Lemtrada Linked to Bleeding in Lungs in Case Report, 1 of 5 MS Cases Worldwide, Study Says
Her medical team found diffuse alveolar hemorrhage in this patient — which resolved in about a week without treatment. The scientists advised that clinicians be alert to signs of lung bleeding in MS patients using Lemtrada, such as a sudden onset of respiratory distress or coughing up blood.
This case study is the first to be published, the team said, but four other reports of such hemorrhage in MS patients are registered with the World Health Organization database, known as VigiBase. All five MS patients recovered, but 14 fatalities are noted among 17 people with other diseases given alemtuzumab “as part of immunosuppression for transplantation or for haematological malignancies,” the scientists report.
The study, “Diffuse alveolar hemorrhage during alemtuzumab infusion in a patient with multiple sclerosis: a case report,” was published in the journal BMC Pharmacology and Toxicology.

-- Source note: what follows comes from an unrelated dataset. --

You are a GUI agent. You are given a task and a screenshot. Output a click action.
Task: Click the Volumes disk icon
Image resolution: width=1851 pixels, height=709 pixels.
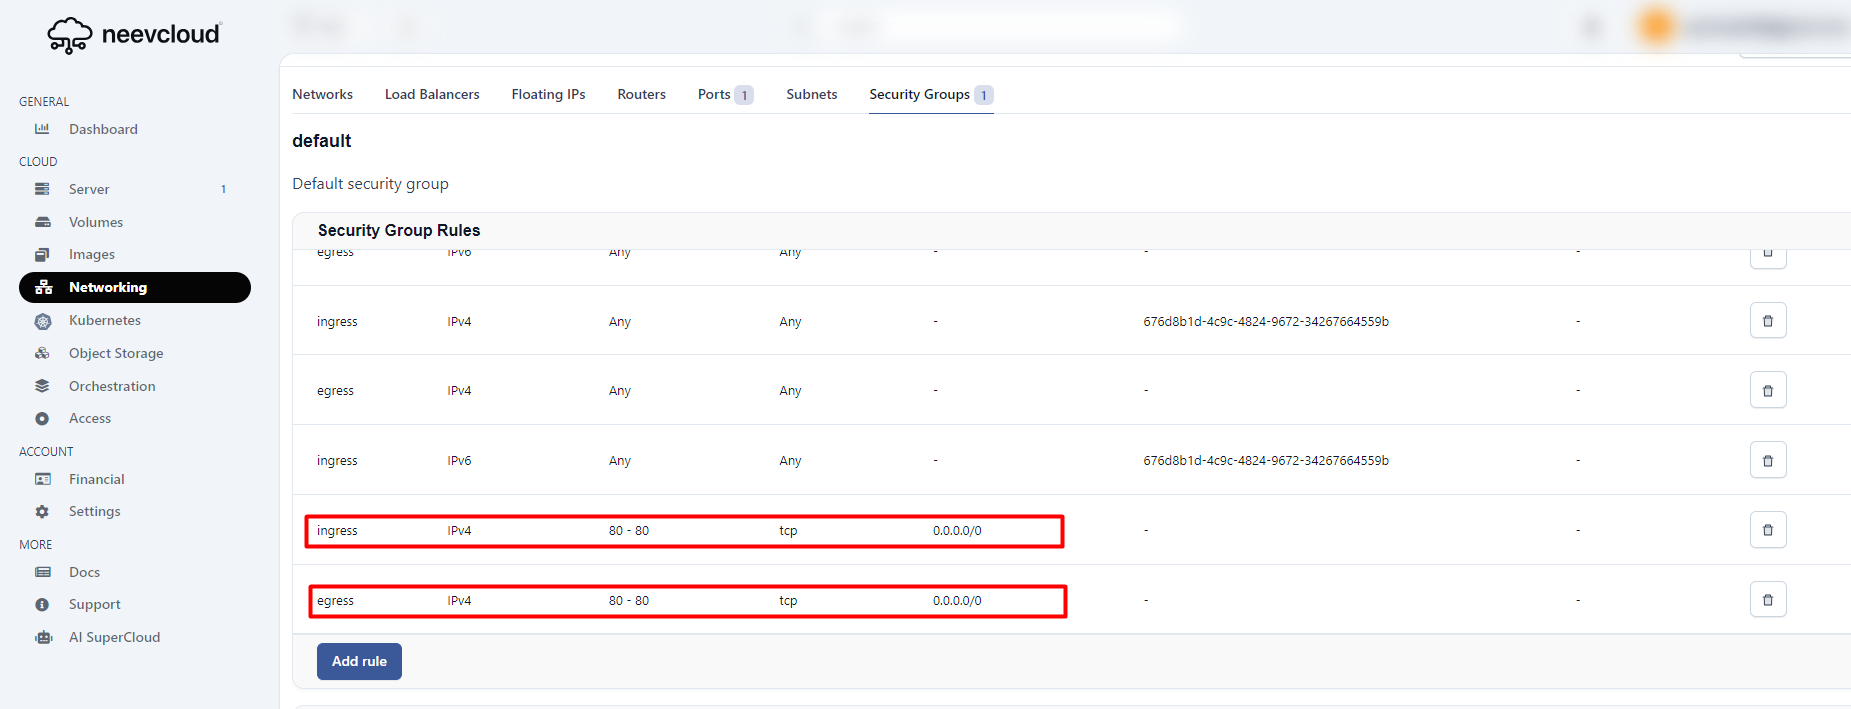pos(42,222)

After five years of being treated with interferon beta1-b (sold as Extavia, Betaseron) following her RRMS diagnosis, the 29-year old woman switched treatment to Lemtrada, owing to evidence of new brain lesions on MRI scans and an MS flare. There was a four-month wait before changing therapies.
Lemtrada, marketed by Sanofi Genzyme, is a monoclonal antibody working to reduce relapses and delay disease progression in people with RRMS. The medicine is given as eight total intravenous infusions over two years, an initial dosing cycle for five consecutive days that’s followed by a second three-day cycle one year later.
The patient started her first cycle of Lemtrada (at 12 mg each day), but at the end of her second infusion began experiencing chest pain while inhaling. She also experienced shortness of breath and cough, and four hours later started to cough up blood.
A chest X-ray and a computed tomography (CT) scan revealed a shadowing in the lungs, consistent with diffuse alveolar bleeding. There was no evidence of disease-causing bacteria, viruses, or atypical cells.
Diffuse alveolar hemorrhage is characterized by accumulation of blood in the lungs (specifically, in the alveolar spaces) due to injury. It can be triggered by immune and coagulation disorders, heart disease, infections, and medications.
The woman was hospitalized in stable condition and no additional treatment was prescribed. Her body was able to naturally resolve the bleeding, and after two days stopped coughing up blood and no longer reported chest pains.
One week after the onset of symptoms, the patient was discharged with no further of evidence on CT scans of bleeding in her lungs. Four weeks later, her cough also resolved, and she has reported no breathing problems since.
Although this is one of five known cases of an MS patient developing diffuse alveolar bleeding associated with Lemtrada use — all after a second consecutive first-cycle infusion — in total, 22 cases have now been reported worldwide and registered with VigiBase, the study said.
But little information, like treatment details, is available in the database, and 17 of the 22 alemtuzumab reaction cases concern people with diseases other than MS.
These cases underscore that diffuse pulmonary bleeding “is a potentially fatal complication of alemtuzumab [Lemtrada], usually occurring after few infusions,” the researchers wrote, adding “[a]lveolar haemorrhage can be induced by several drugs including monoclonal antibodies.”
Specifically, they said, “alemtuzumab activates both cellular and complement dependent cytotoxicity and induces profound and immediate effects on the innate immune system. It can be speculated that effector mechanisms induce acute inflammation that in some cases may damage membranes and cells not expressing the CD52 target molecule.”
The researchers advise that clinicians “should consider this diagnosis in patients who develop sudden onset of respiratory distress and haemoptysis [coughing blood] during or shortly after administration of alemtuzumab.”
Because of its noted side effects, Lemtrada is available in the U.S. only through a restricted distribution program, and its use is recommended for patients who have had an inadequate response to two or more other MS therapies.